I once had a friend who was owned by a large, beautiful Siamese cat. This friend also lived in a very luxurious home with silk wall coverings. Tia (the cat) took a liking to the walls and would run at full tilt and jump up about four feet and land on the wall with claws on all four paws fully extended, and then slowly slide down. You can imagine the mess this made of the wall. My friend decided that it was time to take Tia’s claws out. He only had the front two paws done trying to keep her from any pain??? Small difference between the pain of two paws and four, but he didn’t see it that way.

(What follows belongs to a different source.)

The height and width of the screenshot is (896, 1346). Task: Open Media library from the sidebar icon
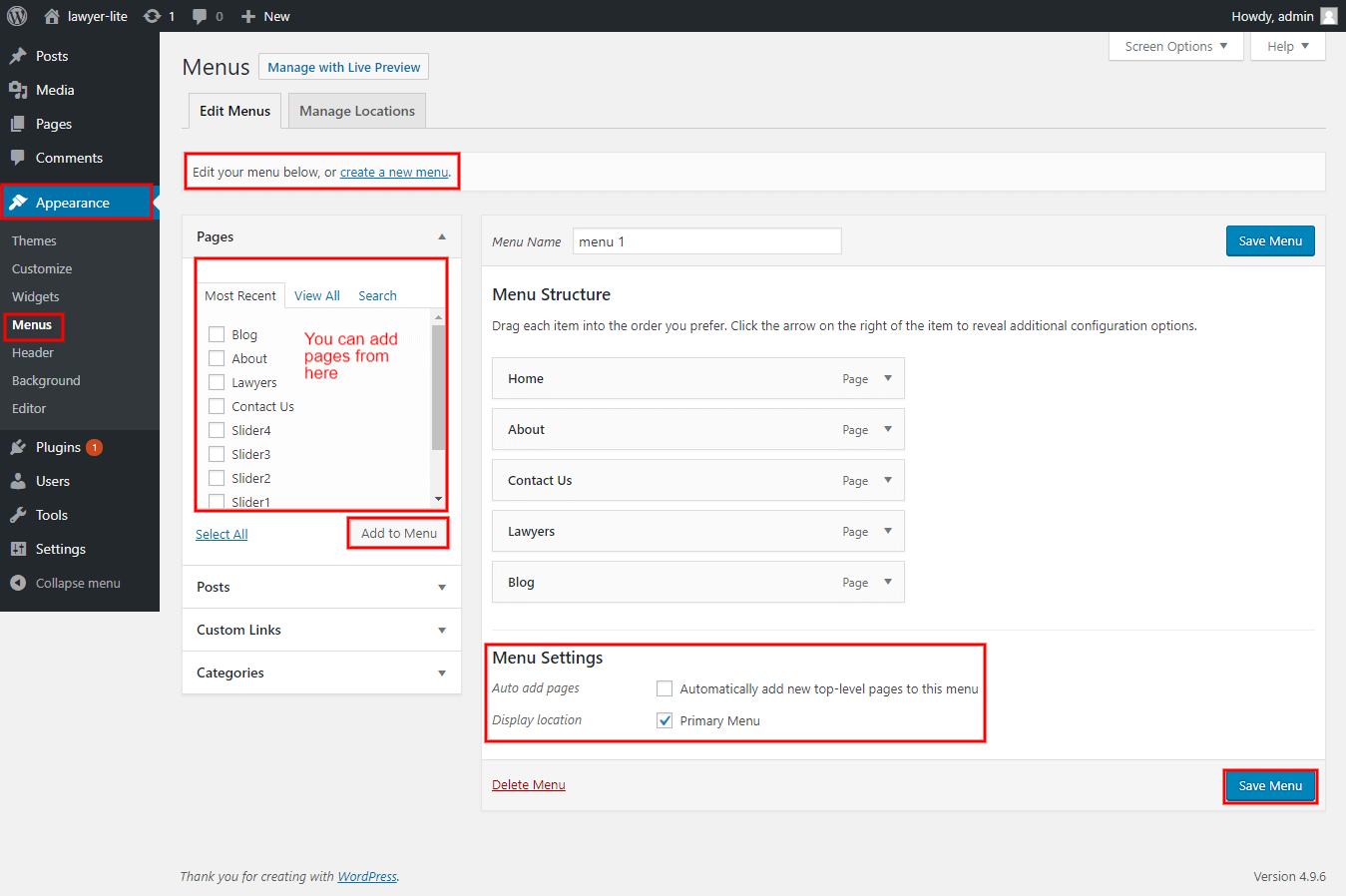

Well, Tia came home and recuperated for two weeks. Of course, my friend had to shred newspapers daily because kitty litter was a no-no on Tia’s poor feet. After three days of this chore and seeing his cat in pain, he began to rethink his idea of declawing Tia. But what was done, was done. There was no going back. When she was completely healed, the walls fixed, and my friend very proud of himself for achieving all of this with no mishaps, we watched as Tia took off running at full tilt, jumped four feet up, landed on the new silk wall and proceeded to slide down with her back paws. About halfway down she got stuck and hung upside down for as long as it took to get to the wall and remove her. She didn’t get hurt, though I can’t say the same for the new wall covering.
I guess the moral of the story is: Do not declaw your cat. Not only is it painful and medically unnecessary, but it will not eliminate your cat’s unwanted behavior. Just like a puppy or a small child, it is your responsibility to teach your pet what his or her “toys” are and what behavior is not acceptable. Also, declawing prohibits a cat from climbing. So if a declawed cat ever slipped out of the house (and they can find a way) they would not be able to climb a tree to escape a predator. That could have very fatal consequences for your cat.
Would anyone like to add more reasons why a cat owners should not declaw?